▸ Records supplied
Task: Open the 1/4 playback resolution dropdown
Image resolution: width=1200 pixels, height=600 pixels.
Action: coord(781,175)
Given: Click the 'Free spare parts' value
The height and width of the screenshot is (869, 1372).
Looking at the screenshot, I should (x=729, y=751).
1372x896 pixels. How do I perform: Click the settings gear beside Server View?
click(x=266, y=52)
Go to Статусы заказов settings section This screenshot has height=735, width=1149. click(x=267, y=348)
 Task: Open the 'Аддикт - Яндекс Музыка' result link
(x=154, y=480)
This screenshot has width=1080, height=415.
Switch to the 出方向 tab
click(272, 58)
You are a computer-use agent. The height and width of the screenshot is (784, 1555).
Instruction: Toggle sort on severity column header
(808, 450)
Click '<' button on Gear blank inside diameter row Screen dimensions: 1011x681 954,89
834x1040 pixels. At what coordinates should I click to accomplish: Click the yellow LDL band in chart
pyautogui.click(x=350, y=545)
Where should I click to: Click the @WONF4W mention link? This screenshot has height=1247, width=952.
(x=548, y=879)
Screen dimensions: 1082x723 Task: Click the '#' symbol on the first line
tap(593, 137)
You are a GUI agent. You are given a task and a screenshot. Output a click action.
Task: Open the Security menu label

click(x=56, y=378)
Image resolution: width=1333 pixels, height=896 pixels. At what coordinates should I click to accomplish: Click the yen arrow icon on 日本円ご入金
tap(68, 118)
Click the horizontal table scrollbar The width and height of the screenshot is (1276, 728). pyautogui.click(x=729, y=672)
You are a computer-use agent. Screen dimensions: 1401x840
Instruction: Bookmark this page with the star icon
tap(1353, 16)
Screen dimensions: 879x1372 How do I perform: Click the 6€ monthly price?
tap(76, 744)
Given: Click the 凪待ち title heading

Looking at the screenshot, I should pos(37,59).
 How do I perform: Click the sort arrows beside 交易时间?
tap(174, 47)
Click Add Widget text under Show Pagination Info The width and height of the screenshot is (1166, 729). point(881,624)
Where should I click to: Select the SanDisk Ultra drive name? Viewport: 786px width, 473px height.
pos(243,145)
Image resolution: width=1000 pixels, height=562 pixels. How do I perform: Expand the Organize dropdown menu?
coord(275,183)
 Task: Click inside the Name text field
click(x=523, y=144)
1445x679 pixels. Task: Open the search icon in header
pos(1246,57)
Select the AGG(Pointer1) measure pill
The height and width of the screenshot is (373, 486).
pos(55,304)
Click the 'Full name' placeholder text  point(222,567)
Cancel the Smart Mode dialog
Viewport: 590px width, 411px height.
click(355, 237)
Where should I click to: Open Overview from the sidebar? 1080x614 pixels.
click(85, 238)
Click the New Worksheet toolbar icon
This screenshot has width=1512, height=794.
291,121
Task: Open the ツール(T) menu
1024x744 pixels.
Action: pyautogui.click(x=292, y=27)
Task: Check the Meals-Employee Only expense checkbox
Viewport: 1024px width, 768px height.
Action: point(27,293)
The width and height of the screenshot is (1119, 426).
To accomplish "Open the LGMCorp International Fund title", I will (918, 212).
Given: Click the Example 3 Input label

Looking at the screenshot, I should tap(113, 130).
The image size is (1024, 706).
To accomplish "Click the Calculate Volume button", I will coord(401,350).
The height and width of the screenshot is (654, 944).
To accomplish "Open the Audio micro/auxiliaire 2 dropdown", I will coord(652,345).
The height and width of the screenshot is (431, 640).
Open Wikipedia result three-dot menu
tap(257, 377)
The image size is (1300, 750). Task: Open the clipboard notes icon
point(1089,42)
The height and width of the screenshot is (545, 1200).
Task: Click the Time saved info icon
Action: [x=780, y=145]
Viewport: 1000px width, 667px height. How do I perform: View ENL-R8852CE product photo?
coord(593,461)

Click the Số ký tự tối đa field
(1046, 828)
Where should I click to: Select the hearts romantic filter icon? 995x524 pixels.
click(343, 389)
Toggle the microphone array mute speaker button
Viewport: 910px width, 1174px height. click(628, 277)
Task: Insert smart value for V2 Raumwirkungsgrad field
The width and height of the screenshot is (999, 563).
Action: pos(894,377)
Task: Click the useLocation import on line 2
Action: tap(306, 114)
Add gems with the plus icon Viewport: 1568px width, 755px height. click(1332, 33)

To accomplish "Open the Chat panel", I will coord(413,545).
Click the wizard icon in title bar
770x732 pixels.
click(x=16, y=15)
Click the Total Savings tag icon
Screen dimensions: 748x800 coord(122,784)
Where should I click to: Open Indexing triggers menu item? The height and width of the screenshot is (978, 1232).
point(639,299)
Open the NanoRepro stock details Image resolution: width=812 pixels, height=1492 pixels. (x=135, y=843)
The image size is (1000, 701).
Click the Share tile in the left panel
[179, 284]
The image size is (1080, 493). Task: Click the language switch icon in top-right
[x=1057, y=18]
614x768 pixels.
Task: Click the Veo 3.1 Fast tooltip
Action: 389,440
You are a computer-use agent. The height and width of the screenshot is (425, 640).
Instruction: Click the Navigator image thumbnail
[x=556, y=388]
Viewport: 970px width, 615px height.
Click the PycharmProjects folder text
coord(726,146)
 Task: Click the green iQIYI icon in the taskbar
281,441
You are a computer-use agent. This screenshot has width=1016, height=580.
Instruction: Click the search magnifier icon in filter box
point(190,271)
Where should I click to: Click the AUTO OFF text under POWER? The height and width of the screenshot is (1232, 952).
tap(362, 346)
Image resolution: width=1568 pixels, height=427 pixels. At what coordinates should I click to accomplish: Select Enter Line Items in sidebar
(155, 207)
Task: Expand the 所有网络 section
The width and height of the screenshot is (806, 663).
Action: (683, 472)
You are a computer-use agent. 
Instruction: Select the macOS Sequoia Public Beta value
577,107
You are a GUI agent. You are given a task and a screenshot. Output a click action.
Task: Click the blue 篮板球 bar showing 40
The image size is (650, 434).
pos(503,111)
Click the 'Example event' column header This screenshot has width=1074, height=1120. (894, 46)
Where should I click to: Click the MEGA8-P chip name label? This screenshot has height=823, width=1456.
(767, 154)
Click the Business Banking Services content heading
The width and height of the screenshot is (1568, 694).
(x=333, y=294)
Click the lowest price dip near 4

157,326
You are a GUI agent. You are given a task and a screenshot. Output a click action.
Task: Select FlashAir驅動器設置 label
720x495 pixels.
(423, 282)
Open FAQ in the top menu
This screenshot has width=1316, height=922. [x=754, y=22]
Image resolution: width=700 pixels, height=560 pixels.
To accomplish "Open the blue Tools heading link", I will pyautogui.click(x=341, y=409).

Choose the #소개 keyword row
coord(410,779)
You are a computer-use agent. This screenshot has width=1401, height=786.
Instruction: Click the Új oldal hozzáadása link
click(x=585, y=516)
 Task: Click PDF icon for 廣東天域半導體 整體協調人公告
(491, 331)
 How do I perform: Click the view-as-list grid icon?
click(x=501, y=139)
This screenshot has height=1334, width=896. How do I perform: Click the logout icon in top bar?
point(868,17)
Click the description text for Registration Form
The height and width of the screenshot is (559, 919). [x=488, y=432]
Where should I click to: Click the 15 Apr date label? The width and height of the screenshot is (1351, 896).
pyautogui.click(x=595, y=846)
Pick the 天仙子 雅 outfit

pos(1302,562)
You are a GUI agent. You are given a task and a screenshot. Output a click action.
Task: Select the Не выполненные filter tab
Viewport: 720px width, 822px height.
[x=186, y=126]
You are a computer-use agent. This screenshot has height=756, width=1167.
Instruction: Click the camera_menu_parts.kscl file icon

▸ Exercise
Copy each line of the listing that holds the word "agent".

▸ Written solution
You are a computer-use agent. The height and width of the screenshot is (784, 1555).
You are a GUI agent. You are given a task and a screenshot. Output a click action.
You are a computer-use agent. Screen dimensions: 1401x840
You are a computer-use agent. The height and width of the screenshot is (425, 640).
You are a computer-use agent. This screenshot has width=1016, height=580.
You are a computer-use agent. 
You are a GUI agent. You are given a task and a screenshot. Output a click action.
You are a GUI agent. You are given a task and a screenshot. Output a click action.
You are a computer-use agent. This screenshot has width=1401, height=786.
You are a GUI agent. You are given a task and a screenshot. Output a click action.
You are a computer-use agent. This screenshot has height=756, width=1167.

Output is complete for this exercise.